The Bangkok Two-Step
Never trust a fart in southeast Asia. Wish I’d have heard that little gem sooner.
They say you’re never more humble than when, as an adult, you shit your pants. Well ladies and gentlemen, I stand before you today as humble as the Buddha himself.
Now if you’re reading this you’re probably saying, ‘is this really how he’s going to open his blog?’ Yes. If the true point of any type of travelogue like this is to lay bare the entire experience, the up’s and downs, the strikes and gutters (as the dude would say), then yes, mine will open with me shitting my pants at the rooftop pool of my Bangkok hotel.

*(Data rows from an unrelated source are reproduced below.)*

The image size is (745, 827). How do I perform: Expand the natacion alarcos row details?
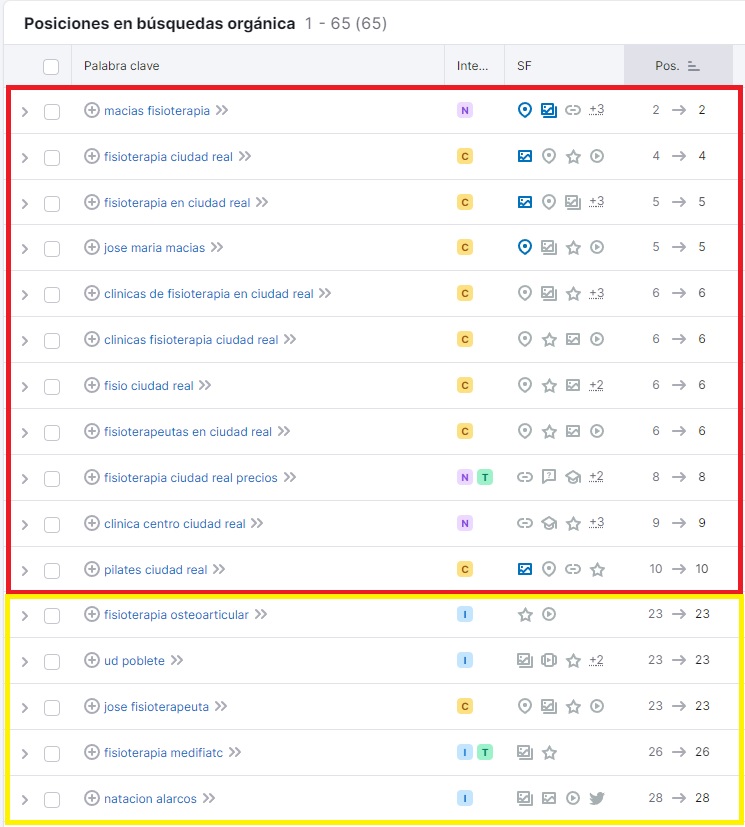[x=25, y=799]
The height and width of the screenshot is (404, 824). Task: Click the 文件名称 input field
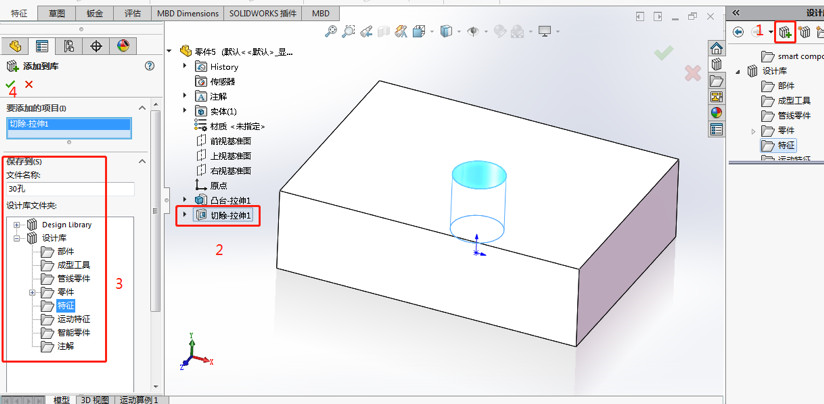point(70,188)
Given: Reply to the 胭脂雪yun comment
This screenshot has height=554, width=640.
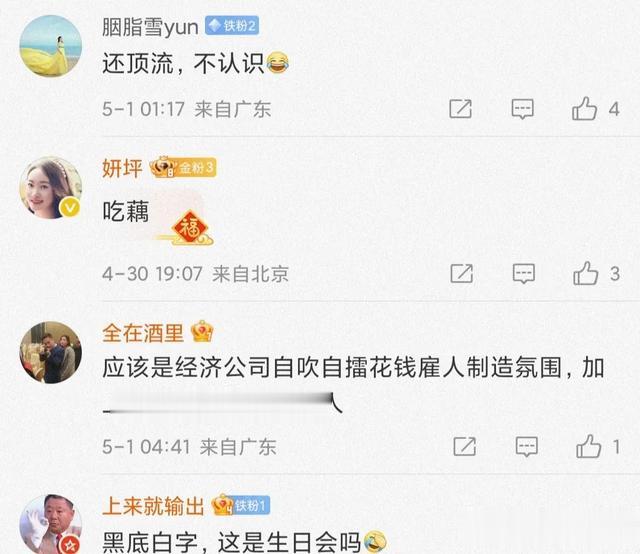Looking at the screenshot, I should point(522,109).
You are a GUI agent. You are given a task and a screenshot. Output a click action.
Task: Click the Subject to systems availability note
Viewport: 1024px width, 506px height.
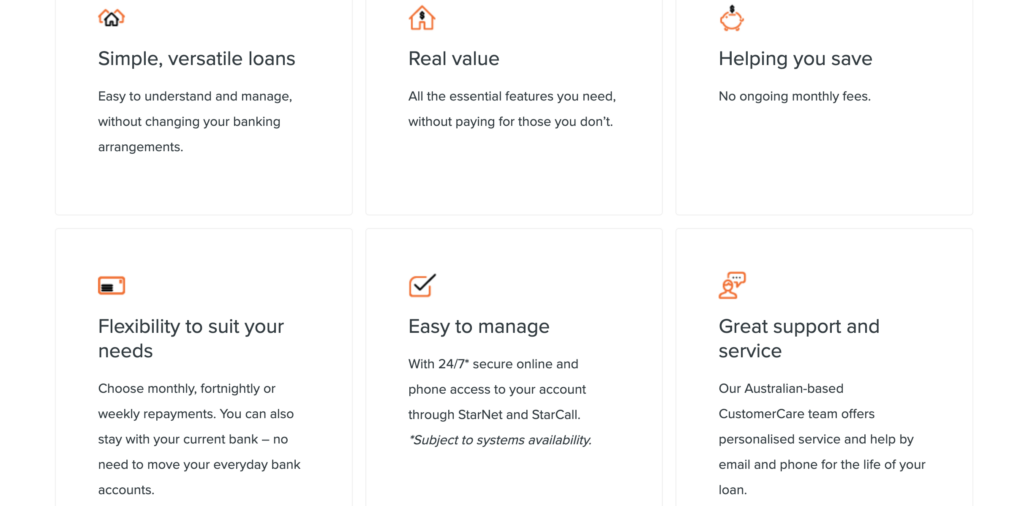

Also, being laid low has afforded me the only time thus far in this trip to stay in one place long enough to put virtual pen to e-paper.
My convalescent home for the time being, the Rambuttri Villa hotel just off of Khao San Road. As any experienced backpacker of Asia will tell you, Khao San Road is a wretched hive of scum, villainy, and cheap pad thai. Initially inhabited by the proto-hippies who flocked to Thailand in the 60’s dodging the draft and looking for a place to ‘mellow out’, it is now a sea of white-guy dreadlocks and pulsing techno. But none of this interests me at the moment. I’ve barely made it out of my room and away from my beloved western toilet.
I’ve named this porcelain beauty Michael Bay. Because even though it’s full of shit, it just keeps on working. Why name the toilet? Well I’ve spent more time with Michael over the last week than some girls I’ve dated. At this point, we’re very close. I’m thinking about asking him to be my kids godfather.
About now some of my closer friends are saying ‘see, I told him. He eats that weird food, this is what happens’. They may be right. I have no clue where in the last 30 days, 3 countries, and god knows how many towns and villages, I may have picked up this bug. But let me say this: I REGRET NOTHING.
I don’t regret the sparrows in Hanoi. I don’t regret the entrail Pho in rural Vietnam. I don’t regret the testicle and heart BBQ in Cambodia. I don’t even regret the Balut (OK I kind of regret the Balut). And I sure as hell don’t regret the countless other questionable meats, soups, stews, porridges, salads, and sticks that I’ve consumed thankfully over the last month. They have all been pieces of the puzzle. Understanding a country through it’s food.
As a rule my traveling companion Evan and I have shunned, for the most part, western eateries. Preferring the back alley joints where unknown delicacies are spooned from giant steaming cauldrons and eaten on what appears to be a child’s tea set furnishings.
Rarely speaking the language we do a lot of pointing and play a lot of charades (god help anyone who plays us at the next party) but have more often than not come away with the best meals we’ve ever eaten. And for every dinner you’ve ever eaten, my gluttonous ass had three, so that’s saying something.
That said, there have been some notable exceptions. Butt soup 100clicks south of Hanoi was our first test. But when you pull into a restaurant that is in all reality the back of someone’s house, and are delivered with such overwhelming pride a steaming bowl of…something, that is in all likelihood more than the entire family will eat for the day, would you turn your nose?
Tell the man in the picture you want a sandwich. I fucking dare you.
– Nick
(Photo by Evan Miyamoto)
Nick you are an amazing individual and more daring than I! I wish you a 1000 good wishes and a 1000 good lucks, but you can give them all back when you set foot back in the States. I don’t think you will need them!
Nick, this was a fantastic/hilarious read! I’ve subscribed, keep em coming!
Thanks for the support guys, it means a lot. Guess I’ll keep her going.